I am accustomed to being recruited by law firms with highly competitive offers.  They make it clear that they want me to join their firm based on my competency as a lawyer. 

I have excelled at all CF courses I have attended.  I have been keen and never missed so much as a training night at my reserve unit.  

Maybe it is simply a blow to my professional ego, but one has to assume that the CF either wants you or they don't.  Waiting a year screams to me that they aren't interested. 

Unfortunately, for professional reasons I am likely going to be unable to wait one year for the CF to make up their minds.  Which sucks for me because this is something I really wanted to do.  I come into this as a mature adult with life experience and a wealth of education.  I wanted to contribute to the CF and my country.  On a philosophical note, I can only shrug and think "such is life and the result is my loss".  

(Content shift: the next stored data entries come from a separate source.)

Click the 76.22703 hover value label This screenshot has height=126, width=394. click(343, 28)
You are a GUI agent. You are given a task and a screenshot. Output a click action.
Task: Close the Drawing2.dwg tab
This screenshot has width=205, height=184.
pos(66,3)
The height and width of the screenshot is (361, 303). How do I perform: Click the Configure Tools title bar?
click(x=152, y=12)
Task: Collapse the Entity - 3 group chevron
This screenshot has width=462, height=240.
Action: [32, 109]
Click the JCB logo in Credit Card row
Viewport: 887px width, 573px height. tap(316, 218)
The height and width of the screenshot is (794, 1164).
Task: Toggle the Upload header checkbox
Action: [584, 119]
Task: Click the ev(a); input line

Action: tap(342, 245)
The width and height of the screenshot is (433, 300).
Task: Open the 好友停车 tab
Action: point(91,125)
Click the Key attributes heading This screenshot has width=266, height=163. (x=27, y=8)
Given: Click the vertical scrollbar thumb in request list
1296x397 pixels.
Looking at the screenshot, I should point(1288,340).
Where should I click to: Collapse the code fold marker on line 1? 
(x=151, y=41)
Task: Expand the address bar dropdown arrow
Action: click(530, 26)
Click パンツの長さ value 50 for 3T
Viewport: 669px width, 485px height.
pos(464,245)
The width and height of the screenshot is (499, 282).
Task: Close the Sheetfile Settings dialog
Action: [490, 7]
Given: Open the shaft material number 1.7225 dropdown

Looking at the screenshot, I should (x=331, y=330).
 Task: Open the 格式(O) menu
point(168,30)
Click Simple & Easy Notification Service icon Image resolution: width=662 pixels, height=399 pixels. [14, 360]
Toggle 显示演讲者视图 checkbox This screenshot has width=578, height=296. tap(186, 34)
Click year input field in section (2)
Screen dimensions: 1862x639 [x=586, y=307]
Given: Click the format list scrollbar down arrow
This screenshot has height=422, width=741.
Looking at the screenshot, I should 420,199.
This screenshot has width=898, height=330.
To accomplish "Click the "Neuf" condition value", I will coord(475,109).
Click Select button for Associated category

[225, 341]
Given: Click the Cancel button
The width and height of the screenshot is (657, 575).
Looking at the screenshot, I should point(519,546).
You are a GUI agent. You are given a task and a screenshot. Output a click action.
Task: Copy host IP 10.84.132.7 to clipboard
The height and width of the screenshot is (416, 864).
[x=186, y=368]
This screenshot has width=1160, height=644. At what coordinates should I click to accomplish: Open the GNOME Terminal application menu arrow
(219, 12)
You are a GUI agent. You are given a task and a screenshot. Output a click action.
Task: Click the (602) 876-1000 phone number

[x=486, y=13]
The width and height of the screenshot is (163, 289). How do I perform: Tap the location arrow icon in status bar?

Oh well.  I trust the recruiting system knows what it is doing and is responding to the needs of the CF as best it can.  It is the only logic that I can come up with at this time.


----------



## orange.paint (24 Sep 2006)

I guess even at your level your still just a number like the rest of us.Outside of section/troop level you slowly become a name on a piece of paper....unless your really good/bad.Then they all know ya.


----------



## 17thRecceSgt (24 Sep 2006)

Hey Scoutfinch.

Well, after the stuff that both me and my MCpl have been going thru with CTs, and the struggle HLs had to get in, you would think I would say nothing good about CTs.

I say stick to it, things can change, look at what happened to HLs.  They told her she wasn't even going to GET in, and then called her 2 weeks later with an offer to start in 6 weeks!

While the people I have dealt with ref my CT are excellent, the process and system they must work in is NOT a well-oiled machine.  I am still hanging in there.  

Hmm, maybe you can do something temporarily while this process works itself out?  I am not too sure if your profession would let you work "short term" at a firm/company knowing  you are going to head out to the Reg Frce in the near future?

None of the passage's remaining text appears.